KATZ: When the Kentucky job became open in 2007 after Tubby Smith resigned, how interested were you at that point?
CALIPARI: I was waiting on a phone call that never came. But as my wife has said many times, it was the best thing that could have happened for me and for the kids in the program at Memphis. The players at that time needed me there at Memphis. It ended up working out well for the team and for me -- and I ended up at Kentucky anyway.


KATZ: Why was the timing right in 2009?
CALIPARI: The timing was better because Tubby had won a national title [in 1998], and everybody in town still loved him. So following him would have made the job much harder for me. No disrespect to Billy Gillispie, but it didn't go well [during his two seasons at Kentucky]. If, following Tubby, we had a bunch of good players who left early, fans may have been up in arms. I tried to tell them that having five players taken in the first round of the NBA draft was the best thing to happen to our program, but there were people who fought me then, saying, "This isn't about the championship." Well, it is about championships. But the kids bring you championships, so at the end of the day, it's about the kids. The program is bigger than all of us. But you've gotta make this about the players, and that's what I do. They may not have accepted that in 2007.

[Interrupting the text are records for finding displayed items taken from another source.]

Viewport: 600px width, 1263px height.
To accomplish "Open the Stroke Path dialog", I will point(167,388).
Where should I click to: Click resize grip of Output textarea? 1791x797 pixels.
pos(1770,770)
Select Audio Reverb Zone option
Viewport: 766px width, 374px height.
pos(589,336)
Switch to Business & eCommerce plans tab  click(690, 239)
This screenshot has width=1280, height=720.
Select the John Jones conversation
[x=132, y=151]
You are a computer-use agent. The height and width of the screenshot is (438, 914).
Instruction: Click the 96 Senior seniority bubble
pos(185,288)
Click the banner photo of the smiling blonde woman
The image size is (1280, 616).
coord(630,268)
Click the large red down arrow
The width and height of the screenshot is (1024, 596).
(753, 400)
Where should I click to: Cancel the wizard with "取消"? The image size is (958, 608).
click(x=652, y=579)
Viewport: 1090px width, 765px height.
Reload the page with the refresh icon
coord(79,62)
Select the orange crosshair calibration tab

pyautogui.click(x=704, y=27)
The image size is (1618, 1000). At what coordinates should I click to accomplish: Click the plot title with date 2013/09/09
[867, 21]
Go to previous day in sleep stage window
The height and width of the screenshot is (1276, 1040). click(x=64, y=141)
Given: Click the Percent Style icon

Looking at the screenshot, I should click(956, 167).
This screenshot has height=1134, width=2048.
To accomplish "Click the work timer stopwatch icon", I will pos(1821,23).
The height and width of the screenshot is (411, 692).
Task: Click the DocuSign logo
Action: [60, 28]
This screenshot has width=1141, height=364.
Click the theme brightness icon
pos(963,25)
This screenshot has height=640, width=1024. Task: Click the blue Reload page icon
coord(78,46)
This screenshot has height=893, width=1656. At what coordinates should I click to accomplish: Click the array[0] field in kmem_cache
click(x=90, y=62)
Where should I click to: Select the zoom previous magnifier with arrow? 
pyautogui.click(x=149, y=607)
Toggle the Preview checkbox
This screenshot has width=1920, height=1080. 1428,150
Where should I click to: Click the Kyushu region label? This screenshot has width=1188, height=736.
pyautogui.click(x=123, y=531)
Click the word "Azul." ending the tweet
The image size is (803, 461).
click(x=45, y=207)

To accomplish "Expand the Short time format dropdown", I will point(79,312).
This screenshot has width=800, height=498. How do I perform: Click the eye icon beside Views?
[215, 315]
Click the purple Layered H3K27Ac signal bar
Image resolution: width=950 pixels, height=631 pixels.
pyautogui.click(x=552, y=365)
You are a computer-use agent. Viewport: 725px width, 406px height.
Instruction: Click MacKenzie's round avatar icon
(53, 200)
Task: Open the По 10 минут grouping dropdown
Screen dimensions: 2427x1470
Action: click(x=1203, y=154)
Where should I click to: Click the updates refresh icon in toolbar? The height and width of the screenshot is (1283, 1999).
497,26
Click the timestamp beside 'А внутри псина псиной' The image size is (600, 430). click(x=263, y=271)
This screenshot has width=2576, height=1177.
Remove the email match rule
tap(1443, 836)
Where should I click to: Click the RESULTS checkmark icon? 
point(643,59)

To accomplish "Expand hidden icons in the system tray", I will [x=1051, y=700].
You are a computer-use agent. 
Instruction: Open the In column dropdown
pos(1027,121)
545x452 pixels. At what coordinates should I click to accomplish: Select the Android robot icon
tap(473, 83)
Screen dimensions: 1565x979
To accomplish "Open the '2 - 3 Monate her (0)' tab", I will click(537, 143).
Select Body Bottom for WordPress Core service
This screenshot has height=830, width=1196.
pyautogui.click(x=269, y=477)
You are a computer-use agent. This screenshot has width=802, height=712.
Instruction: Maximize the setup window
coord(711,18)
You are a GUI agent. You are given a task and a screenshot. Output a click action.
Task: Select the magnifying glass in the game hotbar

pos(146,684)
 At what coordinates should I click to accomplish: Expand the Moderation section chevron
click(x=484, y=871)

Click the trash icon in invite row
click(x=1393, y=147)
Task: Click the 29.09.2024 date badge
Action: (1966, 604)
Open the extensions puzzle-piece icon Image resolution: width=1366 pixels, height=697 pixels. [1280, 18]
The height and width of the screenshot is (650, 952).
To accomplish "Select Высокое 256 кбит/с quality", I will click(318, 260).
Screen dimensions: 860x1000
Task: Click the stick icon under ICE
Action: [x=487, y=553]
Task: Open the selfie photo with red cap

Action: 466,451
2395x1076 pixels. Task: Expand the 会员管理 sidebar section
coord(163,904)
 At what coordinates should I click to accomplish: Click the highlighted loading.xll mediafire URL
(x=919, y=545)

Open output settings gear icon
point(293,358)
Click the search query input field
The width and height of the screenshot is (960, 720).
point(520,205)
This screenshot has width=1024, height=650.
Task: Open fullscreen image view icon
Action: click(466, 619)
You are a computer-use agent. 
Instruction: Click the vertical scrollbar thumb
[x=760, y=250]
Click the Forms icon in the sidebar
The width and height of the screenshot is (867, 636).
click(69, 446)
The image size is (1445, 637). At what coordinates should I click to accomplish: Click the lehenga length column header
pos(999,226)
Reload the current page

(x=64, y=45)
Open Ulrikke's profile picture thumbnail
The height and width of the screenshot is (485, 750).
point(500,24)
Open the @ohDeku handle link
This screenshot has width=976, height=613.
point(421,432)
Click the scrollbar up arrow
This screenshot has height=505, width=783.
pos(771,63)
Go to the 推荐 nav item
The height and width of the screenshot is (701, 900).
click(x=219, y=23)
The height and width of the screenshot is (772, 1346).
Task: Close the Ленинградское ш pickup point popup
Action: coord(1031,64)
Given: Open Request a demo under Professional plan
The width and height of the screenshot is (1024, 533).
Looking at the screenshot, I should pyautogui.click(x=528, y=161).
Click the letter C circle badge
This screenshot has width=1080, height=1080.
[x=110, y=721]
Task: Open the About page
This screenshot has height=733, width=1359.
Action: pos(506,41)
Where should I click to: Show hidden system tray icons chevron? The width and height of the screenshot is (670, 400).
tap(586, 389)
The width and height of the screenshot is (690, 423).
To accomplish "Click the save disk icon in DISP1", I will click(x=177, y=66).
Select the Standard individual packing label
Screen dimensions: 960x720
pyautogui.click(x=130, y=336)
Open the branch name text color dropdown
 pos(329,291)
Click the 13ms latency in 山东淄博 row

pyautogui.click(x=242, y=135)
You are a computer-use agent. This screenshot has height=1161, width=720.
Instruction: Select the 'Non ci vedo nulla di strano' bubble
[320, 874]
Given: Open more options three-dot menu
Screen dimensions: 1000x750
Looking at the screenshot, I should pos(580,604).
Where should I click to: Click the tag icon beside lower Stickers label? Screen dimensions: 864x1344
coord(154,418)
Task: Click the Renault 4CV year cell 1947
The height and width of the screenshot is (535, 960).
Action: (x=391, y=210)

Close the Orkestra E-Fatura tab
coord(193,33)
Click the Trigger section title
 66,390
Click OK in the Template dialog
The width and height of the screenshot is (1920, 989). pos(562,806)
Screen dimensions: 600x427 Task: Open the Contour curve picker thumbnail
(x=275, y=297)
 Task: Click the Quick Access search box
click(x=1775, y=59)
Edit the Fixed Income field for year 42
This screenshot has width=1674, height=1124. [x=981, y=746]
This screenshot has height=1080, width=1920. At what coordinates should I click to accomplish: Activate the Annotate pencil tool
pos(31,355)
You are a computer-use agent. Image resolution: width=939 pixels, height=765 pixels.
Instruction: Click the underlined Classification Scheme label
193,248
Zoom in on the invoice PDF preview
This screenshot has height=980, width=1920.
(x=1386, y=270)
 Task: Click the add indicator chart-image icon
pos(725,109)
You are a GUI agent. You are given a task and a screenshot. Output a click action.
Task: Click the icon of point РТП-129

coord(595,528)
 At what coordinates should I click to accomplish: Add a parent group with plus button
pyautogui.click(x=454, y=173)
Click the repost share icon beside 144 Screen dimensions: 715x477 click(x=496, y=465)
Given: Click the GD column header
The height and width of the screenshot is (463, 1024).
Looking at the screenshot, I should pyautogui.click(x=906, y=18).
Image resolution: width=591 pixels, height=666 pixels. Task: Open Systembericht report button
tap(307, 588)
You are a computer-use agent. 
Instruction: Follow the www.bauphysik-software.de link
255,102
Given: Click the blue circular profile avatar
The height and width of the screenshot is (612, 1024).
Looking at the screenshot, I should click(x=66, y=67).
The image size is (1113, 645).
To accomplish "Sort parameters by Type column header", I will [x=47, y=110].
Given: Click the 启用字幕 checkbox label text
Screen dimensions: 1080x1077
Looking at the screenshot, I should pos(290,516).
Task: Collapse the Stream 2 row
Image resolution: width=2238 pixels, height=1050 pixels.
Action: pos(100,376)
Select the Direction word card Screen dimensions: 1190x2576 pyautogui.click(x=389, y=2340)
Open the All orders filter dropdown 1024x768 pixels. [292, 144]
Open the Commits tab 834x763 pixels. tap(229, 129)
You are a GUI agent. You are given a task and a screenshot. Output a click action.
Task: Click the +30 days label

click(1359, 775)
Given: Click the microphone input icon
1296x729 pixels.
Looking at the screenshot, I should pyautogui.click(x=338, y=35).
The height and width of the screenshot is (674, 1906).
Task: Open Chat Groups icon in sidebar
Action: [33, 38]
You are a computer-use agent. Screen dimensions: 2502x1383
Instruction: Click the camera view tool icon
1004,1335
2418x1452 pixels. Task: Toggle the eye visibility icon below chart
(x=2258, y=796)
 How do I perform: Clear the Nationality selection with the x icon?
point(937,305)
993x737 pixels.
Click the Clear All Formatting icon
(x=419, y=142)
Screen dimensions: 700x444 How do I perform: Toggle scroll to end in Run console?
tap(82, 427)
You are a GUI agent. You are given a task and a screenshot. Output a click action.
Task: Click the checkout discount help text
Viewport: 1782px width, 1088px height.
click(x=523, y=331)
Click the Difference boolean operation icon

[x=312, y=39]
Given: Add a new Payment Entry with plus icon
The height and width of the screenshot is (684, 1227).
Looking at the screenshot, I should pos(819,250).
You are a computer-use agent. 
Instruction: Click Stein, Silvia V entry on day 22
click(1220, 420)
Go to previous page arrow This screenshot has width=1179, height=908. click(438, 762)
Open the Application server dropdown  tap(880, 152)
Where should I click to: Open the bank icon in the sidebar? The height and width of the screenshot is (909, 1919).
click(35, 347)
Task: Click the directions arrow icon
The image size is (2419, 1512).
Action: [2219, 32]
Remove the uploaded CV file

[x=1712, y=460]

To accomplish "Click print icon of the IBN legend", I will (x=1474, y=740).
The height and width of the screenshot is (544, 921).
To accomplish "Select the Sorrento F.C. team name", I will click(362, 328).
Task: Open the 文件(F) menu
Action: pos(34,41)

KATZ: What have you learned about coaching at Kentucky that you didn't know four years ago?
CALIPARI: Everybody wants to say that Kentucky fans are vicious or obnoxious. They're not. They're crazy in that they watch the tape of our games more than I do. But they're passionate and smart. Someone said, "I'll bet your fans were mad that you lost to Duke [on Nov. 13]." They weren't. They said, "Hey, we're young. We're gonna get better." What these fans want is for the program to be in the conversation as far as recruiting, national titles, all the other things. It doesn't mean we have to be the best at everything, just striving for it. The students are the same way. But everything you say and do is deciphered more here than anywhere else. It's almost like you're the president, like anything you say is going to move the market. So where before I could joke around, now I have to be careful, because anything I say takes on more meaning.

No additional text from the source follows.